Elle lui tend la joue :
— Embrassez-moi...
Et il l'embrasse. C'est frais et doux comme tout. Ça finit de le calmer tout à fait, ce baiser.
— Comment vous appelez-vous ?
— Raoul.
— II me semble que vous êtes mon frère... C'est vrai...
— Tu as un frère ?
— Non. J'aurais bien voulu, il nous aurait défendues... J'ai trois petites sœurs qui ont douze, sept et quatre ans... Maman est morte il y a deux ans... C'est depuis ce temps-là que ce n'est plus tenable, à la maison... lorsqu'Elle est venue s'installer...
— Qui ça — Elle ?..
— La maîtresse de papa... Elle ne peut pas nous sentir, mes sœurs et moi... Maman ne s'occupait pas beaucoup de nous parce qu'elle était toujours malade, mais celle-là !.. Ah non ! je ne yeux pas rester là-dedans !.. Mes sœurs, ça va encore, elles sont petites, quand on les gifle elles pleurent, et puis voilà... mais moi je lui répondais, alors... Hier elle m'a encore battue, alors je n'ai rien dit, j'ai mis mes affaires dans une malle, et quand elle est sortie, je suis partie...
Vallonges pense que c'est une histoire simple... tout à fait simple... et même lamentablement simple...
— Qu'est-ce qu'il fait, ton père ?

· · · · · · ·

- **Consigne**: Recopiez à l'identique le passage du document qui va de « Et il l'embrasse. » à « ça — Elle ?.. ».

· · · · · · ·

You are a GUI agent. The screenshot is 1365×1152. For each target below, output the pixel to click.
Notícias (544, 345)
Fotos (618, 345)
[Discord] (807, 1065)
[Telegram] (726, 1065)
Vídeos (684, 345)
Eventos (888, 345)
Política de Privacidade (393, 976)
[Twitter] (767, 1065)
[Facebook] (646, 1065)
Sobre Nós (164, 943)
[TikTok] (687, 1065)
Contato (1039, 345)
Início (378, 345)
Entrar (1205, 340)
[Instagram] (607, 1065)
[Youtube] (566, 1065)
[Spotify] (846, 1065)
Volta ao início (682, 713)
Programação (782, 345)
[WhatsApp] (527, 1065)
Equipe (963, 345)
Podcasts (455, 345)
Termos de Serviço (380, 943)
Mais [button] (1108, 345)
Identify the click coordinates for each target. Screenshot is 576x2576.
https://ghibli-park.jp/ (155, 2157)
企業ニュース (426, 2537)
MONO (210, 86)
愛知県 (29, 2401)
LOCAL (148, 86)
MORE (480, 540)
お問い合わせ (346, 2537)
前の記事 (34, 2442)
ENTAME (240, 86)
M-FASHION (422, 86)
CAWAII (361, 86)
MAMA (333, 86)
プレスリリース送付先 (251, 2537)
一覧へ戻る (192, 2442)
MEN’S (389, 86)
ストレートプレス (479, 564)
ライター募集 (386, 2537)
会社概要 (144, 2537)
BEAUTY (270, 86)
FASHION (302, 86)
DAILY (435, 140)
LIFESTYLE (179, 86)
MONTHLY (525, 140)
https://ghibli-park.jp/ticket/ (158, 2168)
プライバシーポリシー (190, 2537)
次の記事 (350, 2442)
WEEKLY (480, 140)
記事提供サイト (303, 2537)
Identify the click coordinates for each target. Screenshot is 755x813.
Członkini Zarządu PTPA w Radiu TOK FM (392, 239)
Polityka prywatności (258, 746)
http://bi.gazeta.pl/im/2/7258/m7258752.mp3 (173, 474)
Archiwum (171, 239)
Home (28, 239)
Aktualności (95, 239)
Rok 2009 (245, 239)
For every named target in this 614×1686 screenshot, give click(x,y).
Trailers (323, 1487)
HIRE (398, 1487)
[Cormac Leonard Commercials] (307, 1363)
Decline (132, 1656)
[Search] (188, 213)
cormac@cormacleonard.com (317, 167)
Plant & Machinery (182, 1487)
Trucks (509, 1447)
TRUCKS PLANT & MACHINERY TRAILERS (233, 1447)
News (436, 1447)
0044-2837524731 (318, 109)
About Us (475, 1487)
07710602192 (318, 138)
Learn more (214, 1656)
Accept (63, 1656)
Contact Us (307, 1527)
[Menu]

· · · · · · ·

- **Résultat**:
Et il l'embrasse. C'est frais et doux comme tout. Ça finit de le calmer tout à fait, ce baiser.
— Comment vous appelez-vous ?
— Raoul.
— II me semble que vous êtes mon frère... C'est vrai...
— Tu as un frère ?
— Non. J'aurais bien voulu, il nous aurait défendues... J'ai trois petites sœurs qui ont douze, sept et quatre ans... Maman est morte il y a deux ans... C'est depuis ce temps-là que ce n'est plus tenable, à la maison... lorsqu'Elle est venue s'installer...
— Qui ça — Elle ?..